=== Document text ===
:::::
- Born: Ricardo Basta Buenos Aires, Argentina
- Known for: Jewelry Designer
- Website: ricardobasta.com

= Ricardo Basta =

Argentine American jewelry designer

Ricardo Basta (born in Buenos Aires, Argentina) is an Argentine American jewelry designer based in Southern California and is known for sourcing only ethically mined gems and diamonds.

== Early years and education ==
Ricardo Basta was born and raised in Buenos Aires, Argentina. At the age of 19, Basta moved to the United States. He arrived in Los Angeles, California and is a third generation jeweler. He began working for his uncle who owned and was a European trained master jeweler and expert in restoration who operated a jewelry store. Basta began by sweeping floors and eventually apprenticed with European-trained jewelers.

== Career ==
Early in his career, Basta began working for a high-end retailer in Beverly Hills that specialized in antique estate pieces, known as Frances Klein. There Basta restored and designed pieces from the Victorian, Edwardian, and Art Deco periods. Basta gained an appreciation of the designs and craftsmanship which in turn inspired his own creations.

Aside from his craftsmanship, Basta has become known for his engineering innovations. Much of his jewelry is created with built-in movement. Basta created a pair of earrings with alternating sapphires, tanzanites, garnets, rubies, and diamonds set with ball-bearings in between each section allowing the entire length of the piece to spin independently.

Basta has also become recognized in his field as a platinum expert. In 1986 when information was scarce on the subject, he began to cast in platinum and began to research and study the properties of platinum. Most design houses weren’t using platinum quite yet. Through the process of trial and error, he developed an understanding of the best way to work with the precious metal. Since then, the learning curve has decreased due to the popularity of the metal and the development of resources, equipment and technology. Also, due to his experience with platinum, he has written contributing articles for the Platinum Guild International on the subjects of casting and antique jewelry restoration, as well as articles on designing and manufacturing in platinum.

In 2004 Basta started his own brand. He is based in Century City on Santa Monica Blvd.

In 2005 Basta was judge at the AGTA Spectrum Awards.
:::::
=== Objectives ===
1. In the Ricardo Basta biography:
(a) How old was Basta when he moved to the United States?
(b) In what year did he begin casting in platinum?
(c) What awards did he judge in 2005?
2. Can you copy the stretch of the rows from the line that contains "Viewport: 1078px width, 618px" through the line that contains "pos(234,251)", leaving the pictures out?

=== Raw data ===
:::::
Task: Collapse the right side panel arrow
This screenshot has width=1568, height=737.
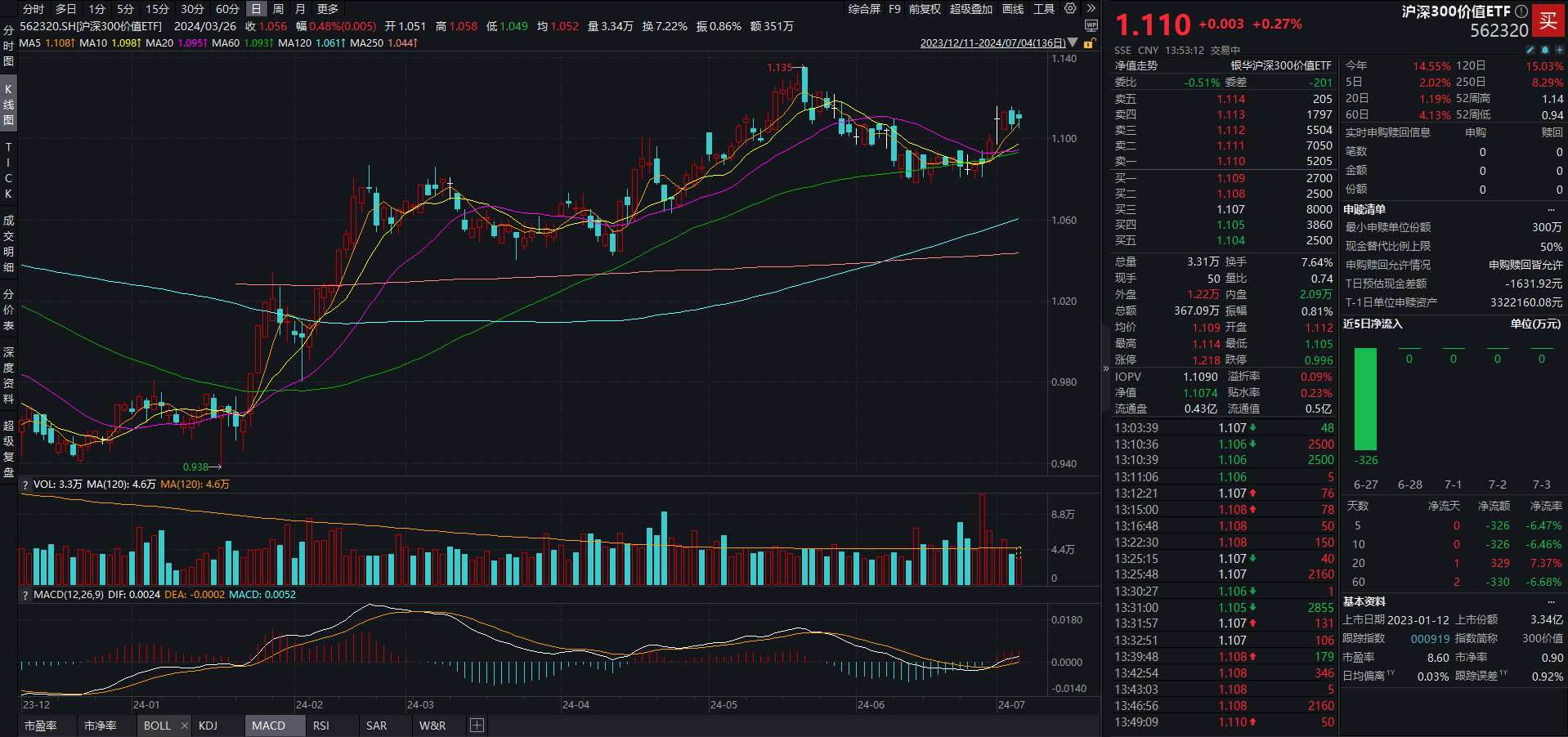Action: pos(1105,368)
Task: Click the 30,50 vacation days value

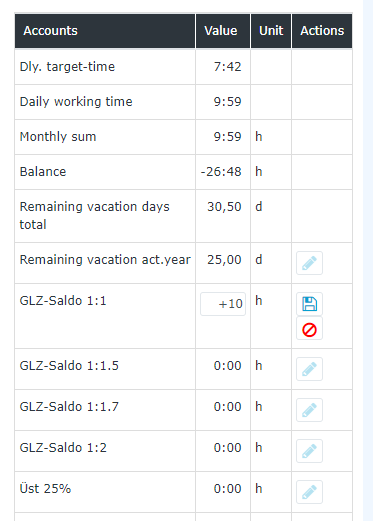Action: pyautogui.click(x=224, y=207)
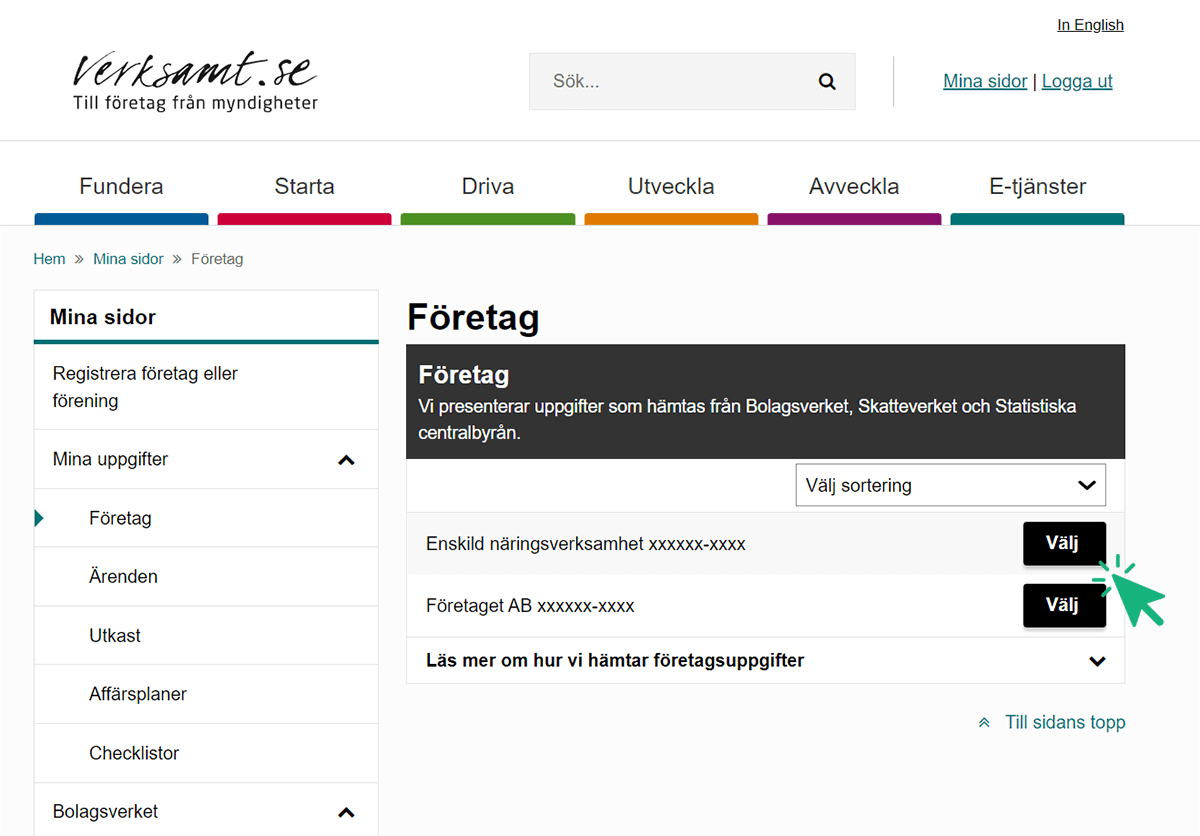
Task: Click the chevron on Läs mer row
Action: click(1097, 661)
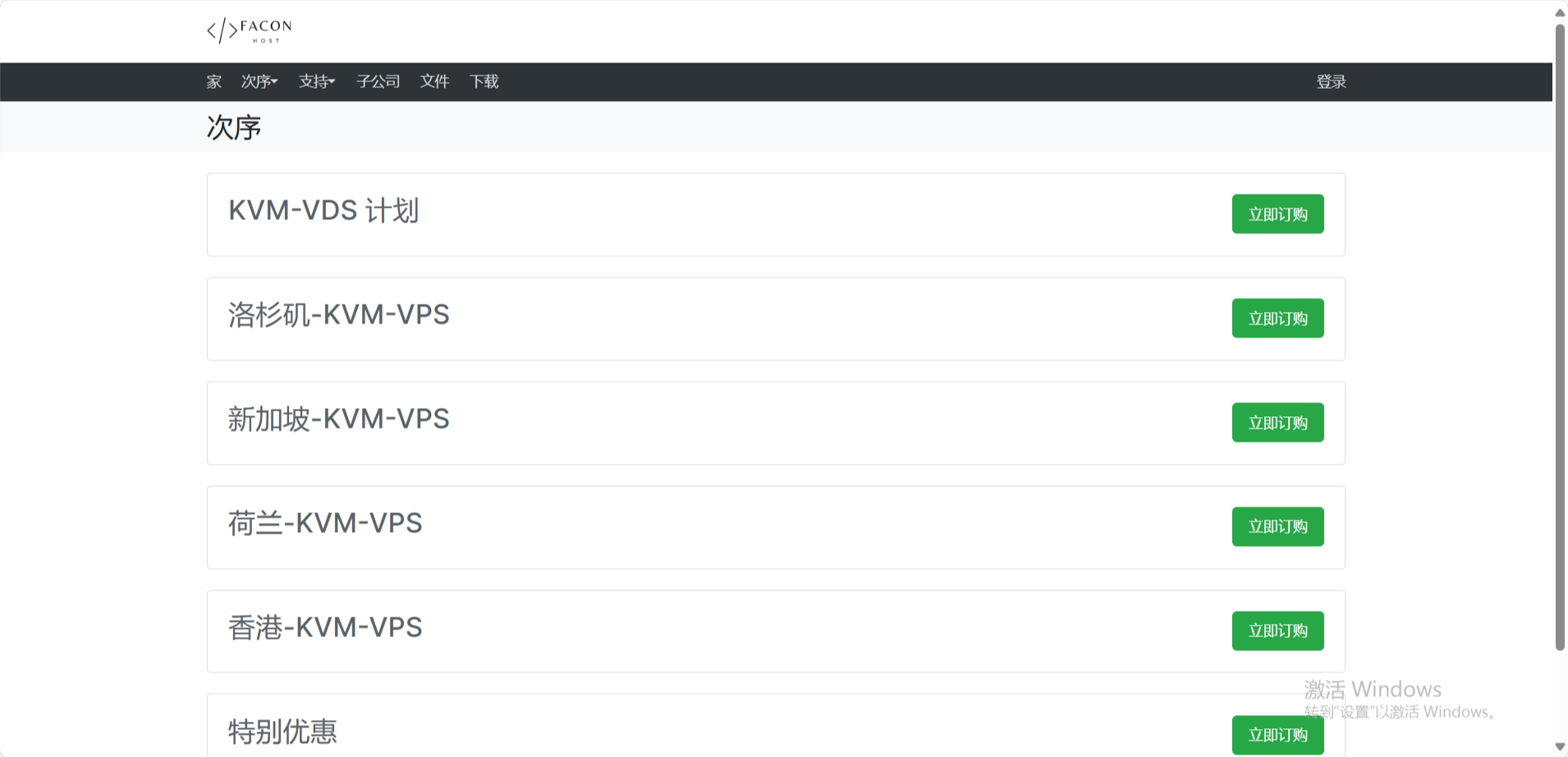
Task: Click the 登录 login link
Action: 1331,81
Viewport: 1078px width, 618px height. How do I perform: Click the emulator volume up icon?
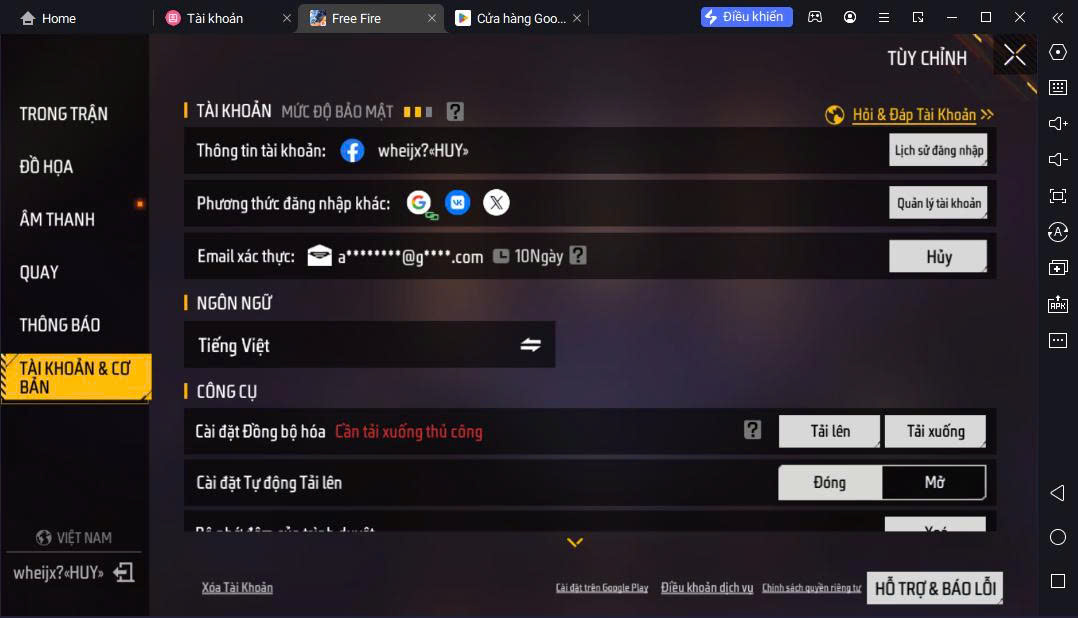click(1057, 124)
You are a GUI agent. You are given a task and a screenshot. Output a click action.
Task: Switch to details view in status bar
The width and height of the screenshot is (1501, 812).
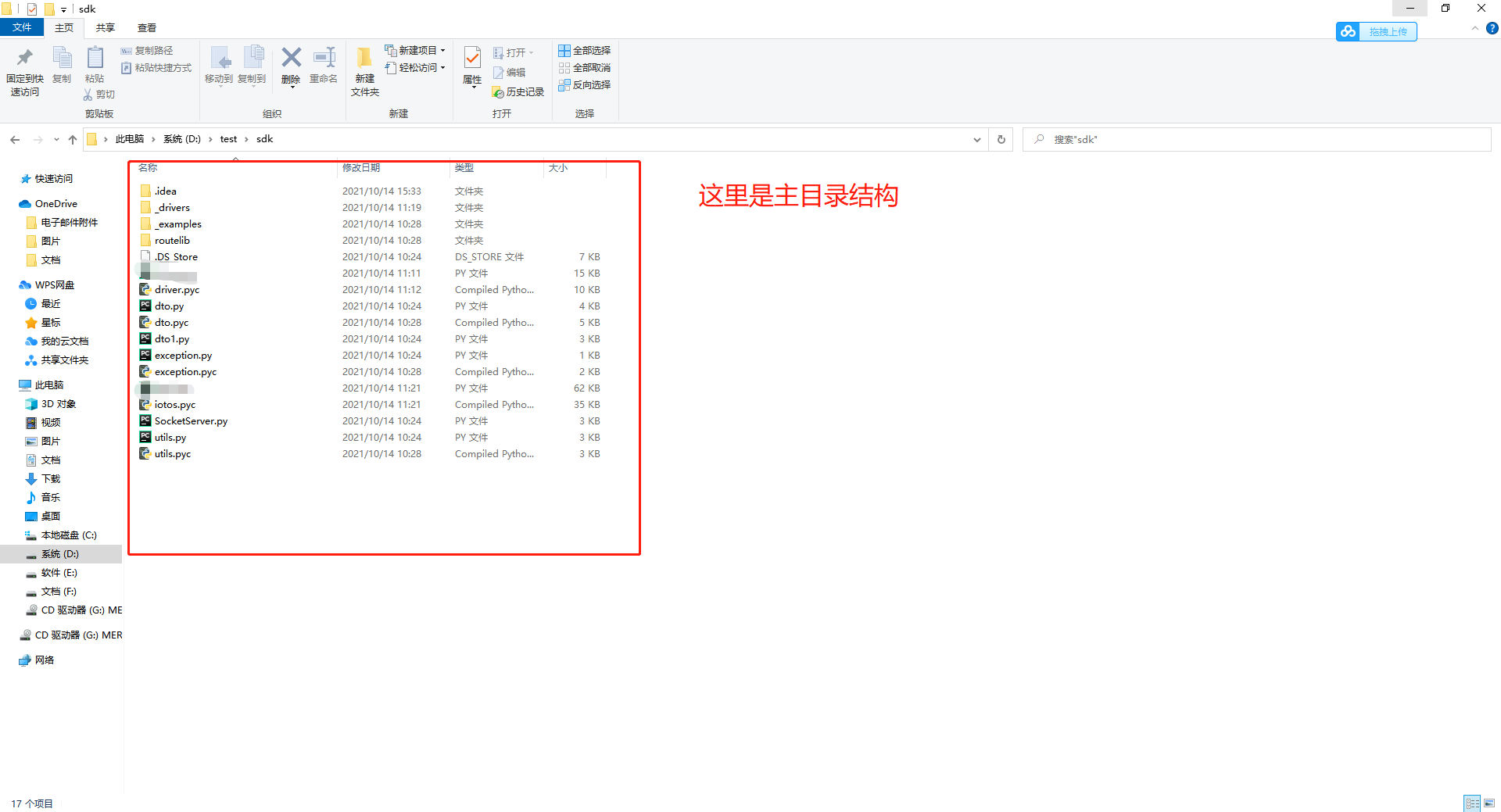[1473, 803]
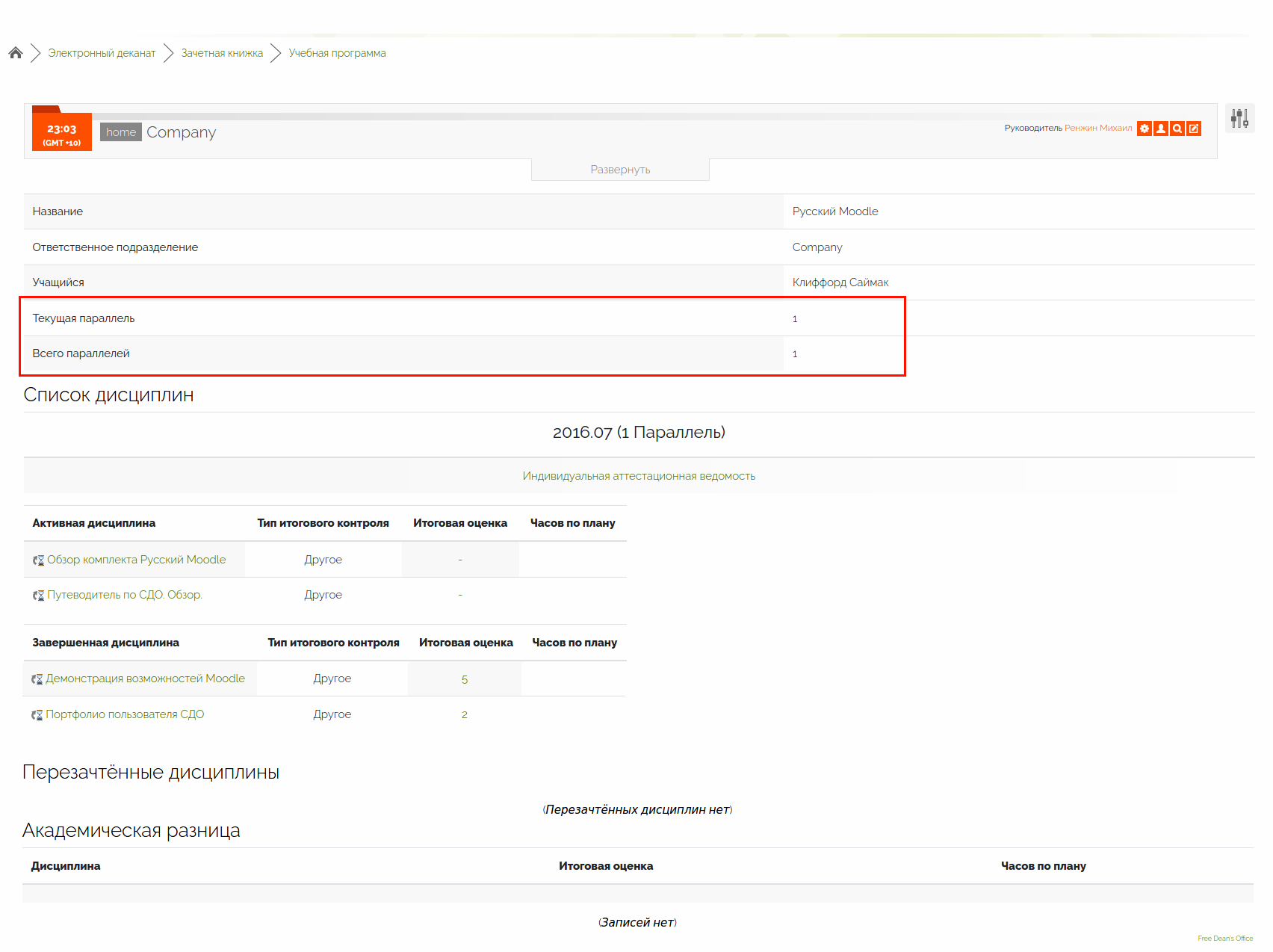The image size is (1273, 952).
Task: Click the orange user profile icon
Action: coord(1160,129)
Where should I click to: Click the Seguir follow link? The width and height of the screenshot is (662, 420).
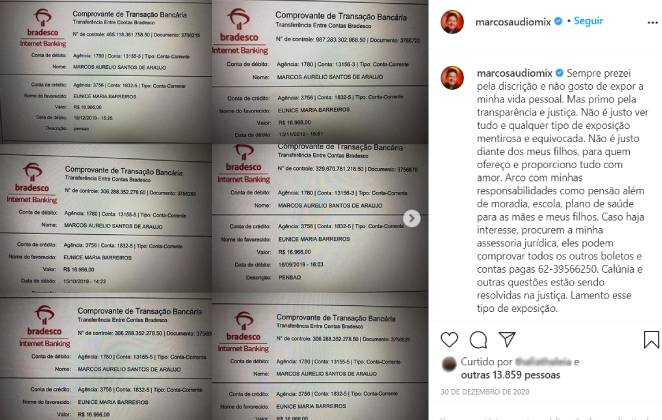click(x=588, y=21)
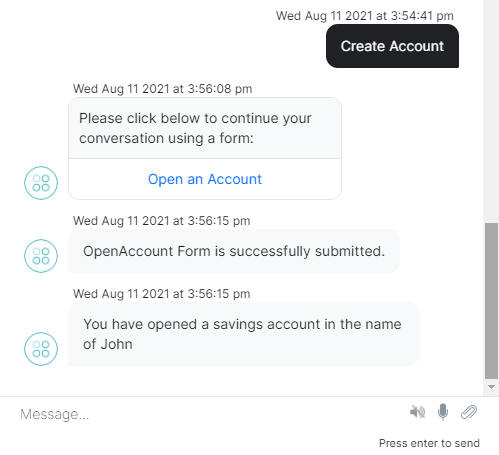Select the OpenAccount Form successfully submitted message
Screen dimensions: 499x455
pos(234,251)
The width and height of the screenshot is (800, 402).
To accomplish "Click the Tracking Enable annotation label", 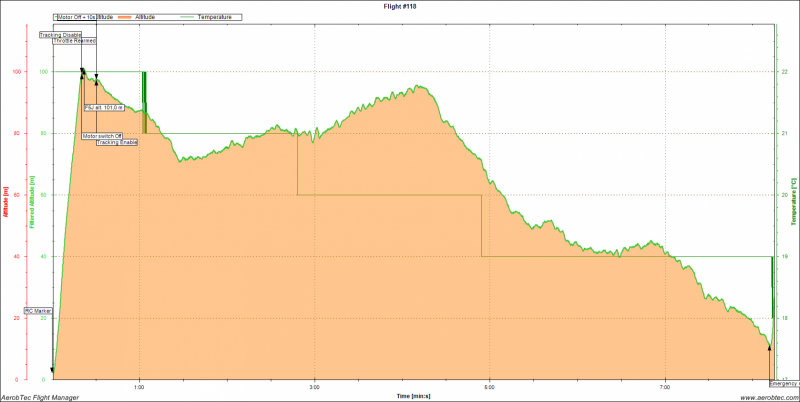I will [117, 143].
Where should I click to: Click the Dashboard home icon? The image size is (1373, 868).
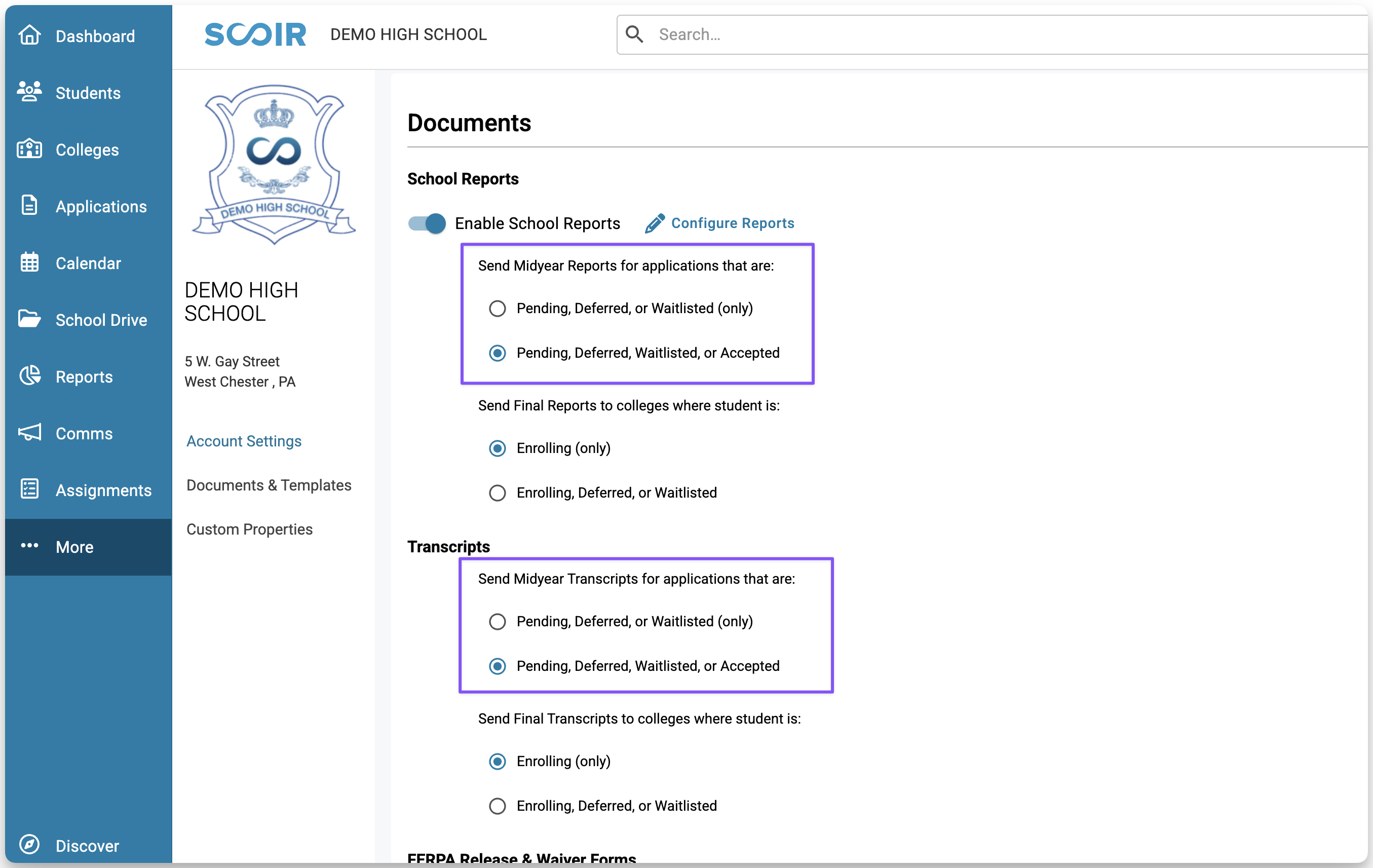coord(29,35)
:::::
=== Problem solutions ===
1.
(a) 19
(b) 1986
(c) The AGTA Spectrum Awards

2.
Viewport: 1078px width, 618px height. How do I perform: Click the emulator volume up icon?
click(1057, 124)
You are a GUI agent. You are given a task and a screenshot. Output a click action.
Task: Switch to details view in status bar
The width and height of the screenshot is (1501, 812).
[1473, 803]
The image size is (1273, 952).
Task: Click the orange user profile icon
Action: coord(1160,129)
Where should I click to: Click the Seguir follow link? The width and height of the screenshot is (662, 420).
click(x=588, y=21)
Select the OpenAccount Form successfully submitted message
Screen dimensions: 499x455
pos(234,251)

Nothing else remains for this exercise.